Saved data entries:
┌──

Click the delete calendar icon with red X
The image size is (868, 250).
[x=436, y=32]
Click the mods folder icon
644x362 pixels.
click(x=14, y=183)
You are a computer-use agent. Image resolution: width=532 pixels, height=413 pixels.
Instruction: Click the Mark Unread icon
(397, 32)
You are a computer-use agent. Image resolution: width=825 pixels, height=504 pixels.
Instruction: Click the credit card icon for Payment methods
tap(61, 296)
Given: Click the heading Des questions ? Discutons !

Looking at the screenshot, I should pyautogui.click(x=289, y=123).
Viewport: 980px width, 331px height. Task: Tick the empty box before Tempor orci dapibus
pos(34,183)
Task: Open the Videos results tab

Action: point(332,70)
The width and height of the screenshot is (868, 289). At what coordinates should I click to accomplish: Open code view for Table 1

└──

■ **DIRECTIONS**: Repeat the records above exactly.

■ **RESULT BELOW**:
Click the delete calendar icon with red X
The image size is (868, 250).
[x=436, y=32]
Click the mods folder icon
644x362 pixels.
click(x=14, y=183)
You are a computer-use agent. Image resolution: width=532 pixels, height=413 pixels.
Instruction: Click the Mark Unread icon
(397, 32)
You are a computer-use agent. Image resolution: width=825 pixels, height=504 pixels.
Instruction: Click the credit card icon for Payment methods
tap(61, 296)
Given: Click the heading Des questions ? Discutons !

Looking at the screenshot, I should pyautogui.click(x=289, y=123).
Viewport: 980px width, 331px height. Task: Tick the empty box before Tempor orci dapibus
pos(34,183)
Task: Open the Videos results tab

Action: point(332,70)
The width and height of the screenshot is (868, 289). At what coordinates should I click to accomplish: Open code view for Table 1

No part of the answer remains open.